- _QUOTED PASSAGE_:
---------------

The oncoming driver slowed his expensive looking convertible, eyed both my car and the narrow Alpine road ahead, andgrinned: "I'm sorry, you'll have to wait here for a bit, there are another 40 of these behind me."
It was an unfortunate start, just 15 minutes into my first experience of electric motoring. I was awkwardly positioned at the edge of a high cliff road in Switzerland, waiting for a huge convoy of classic cars to roar past, and almost all of them smiled at my toy-like wheels. As the final engine of the brigade finally spluttered away around the tight rock corner behind me, I put my foot down and pulled off with nothing more than a gentle whine. What my car lacked in style, it more than made up for with inconspicuousness.
I was on the side of the mountain courtesy of a Swiss initiative called Alpmobil, which allows tourists to rent electric vehicles to explore the mountain range that bisects the country. There are battery-powered cars, like my Think City, charged and waiting at hire points in cantons from Bern to Ticino during summer and early autumn, available to rent from Sfr70 (£50) a day and capable of travelling around 80 emission-free miles on one charge.
Conventional wisdom suggests that electric cars are for urban areas, where the majority of journeys are short trips and charging infrastructure is plentiful. Alpmobil is challenging this perception, as project director Dionys Hallenbarter later tells me, by clocking up more than 150,000 miles in Alpine journeys undertaken in just two summers of the scheme.
"In my view, electromobility is better suited to mountain areas than cities," he says. "In cities, particularly in Switzerland, there is an efficient public transport system. Here in the Alps, that's not the case. So, Alpmobil makes more sense for the environmentally conscious tourists who want to be independent at their destination."

---------------

- _ROWS_:
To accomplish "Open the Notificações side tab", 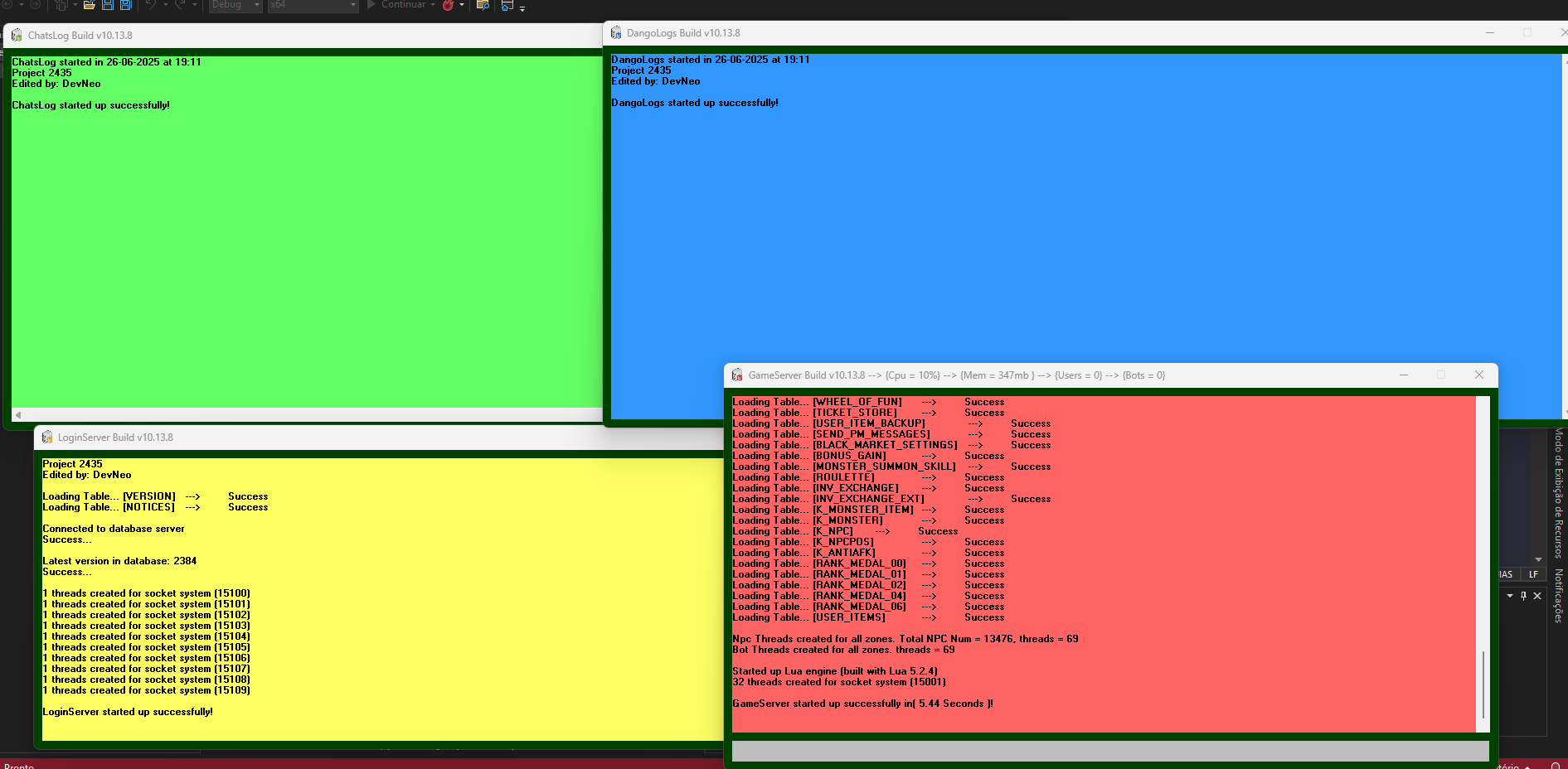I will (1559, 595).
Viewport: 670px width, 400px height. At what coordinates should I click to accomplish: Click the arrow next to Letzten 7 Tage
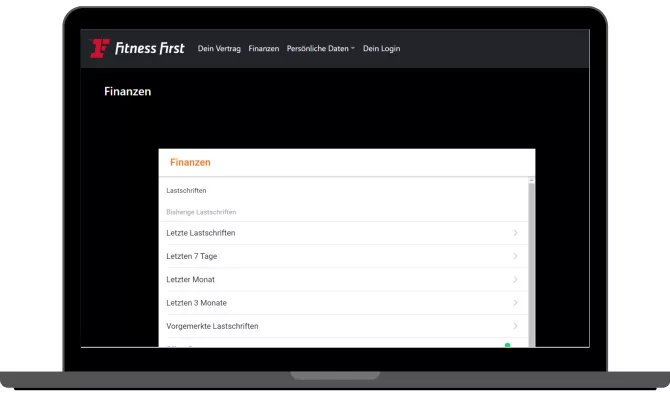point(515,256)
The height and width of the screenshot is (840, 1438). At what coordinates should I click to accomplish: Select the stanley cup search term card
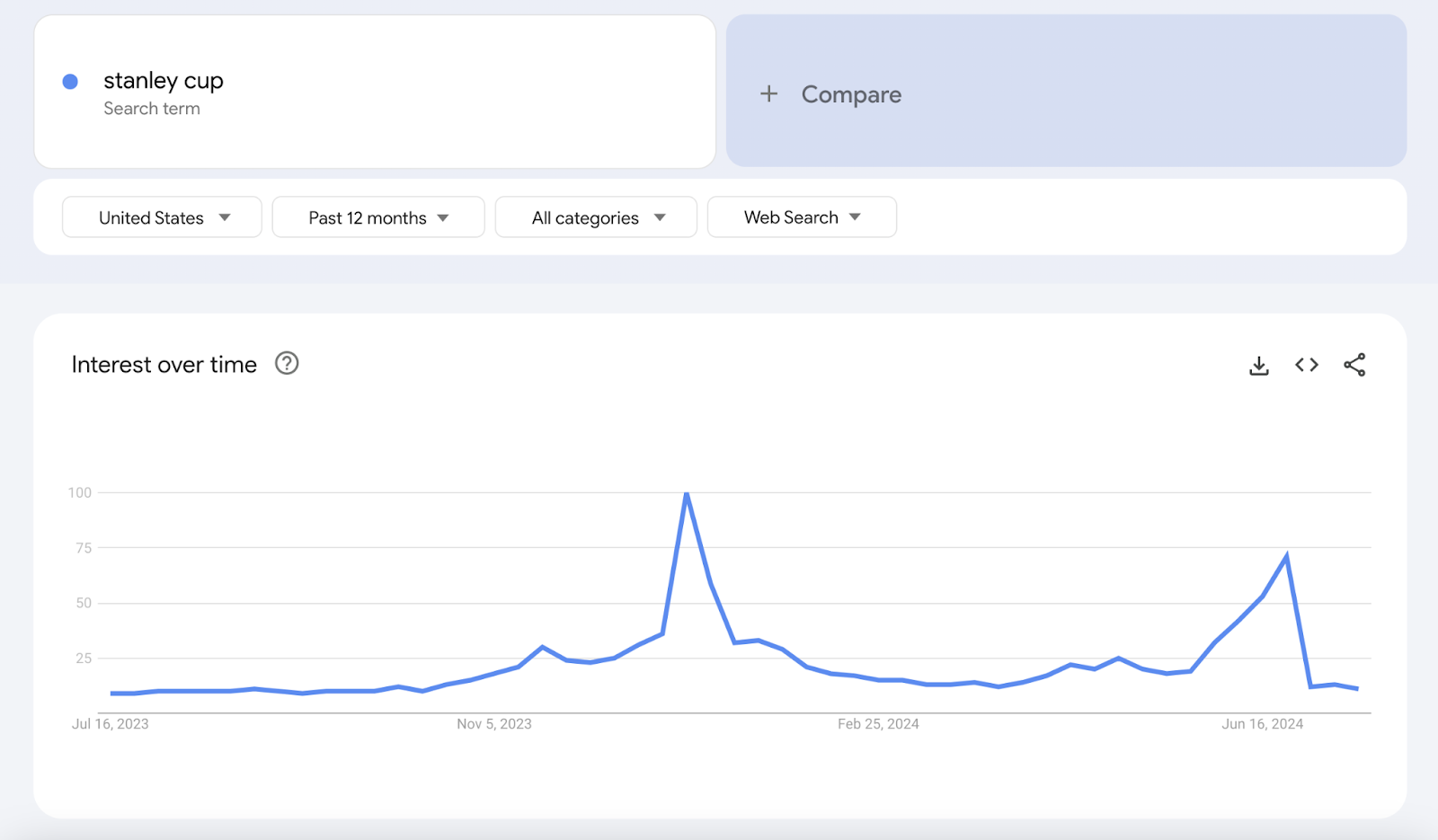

---------------

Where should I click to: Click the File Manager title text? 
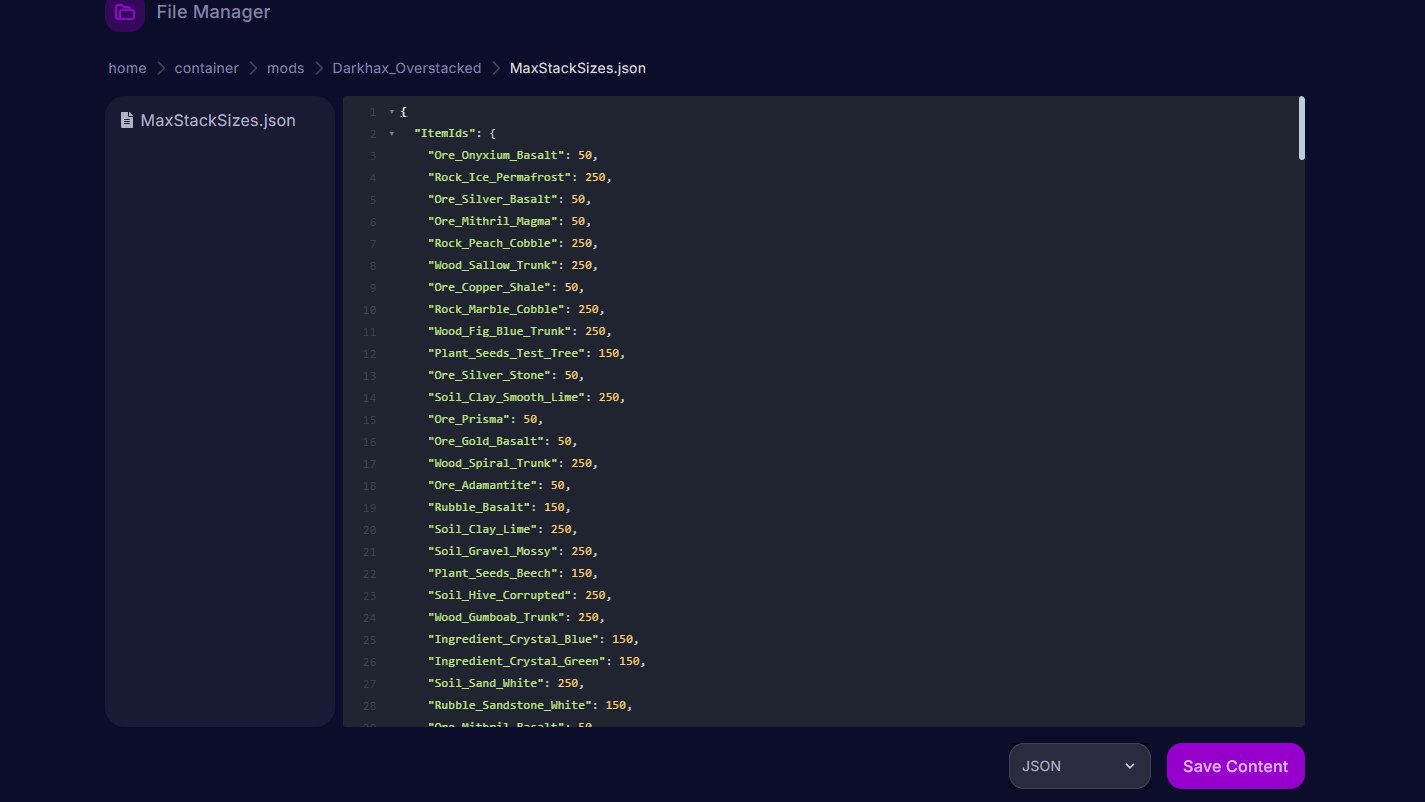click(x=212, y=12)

---------------

- _EXERCISE SET_:
**1)** According to the electric-car article, what is the lowest daily price for renting an Alpmobil car?
**2)** List every place name mentioned in the electric-car article.
**3)** Retype the part of the electric-car article that opens with the words containing "Conventional wisdom suggests" and closes with "of the scheme.".
The rows come from a different source than the electric-car article.

- _WORKED SOLUTIONS_:
**1)** Sfr70 (£50) a day.

**2)** Switzerland, Bern, Ticino, the Alps

**3)**
Conventional wisdom suggests that electric cars are for urban areas, where the majority of journeys are short trips and charging infrastructure is plentiful. Alpmobil is challenging this perception, as project director Dionys Hallenbarter later tells me, by clocking up more than 150,000 miles in Alpine journeys undertaken in just two summers of the scheme.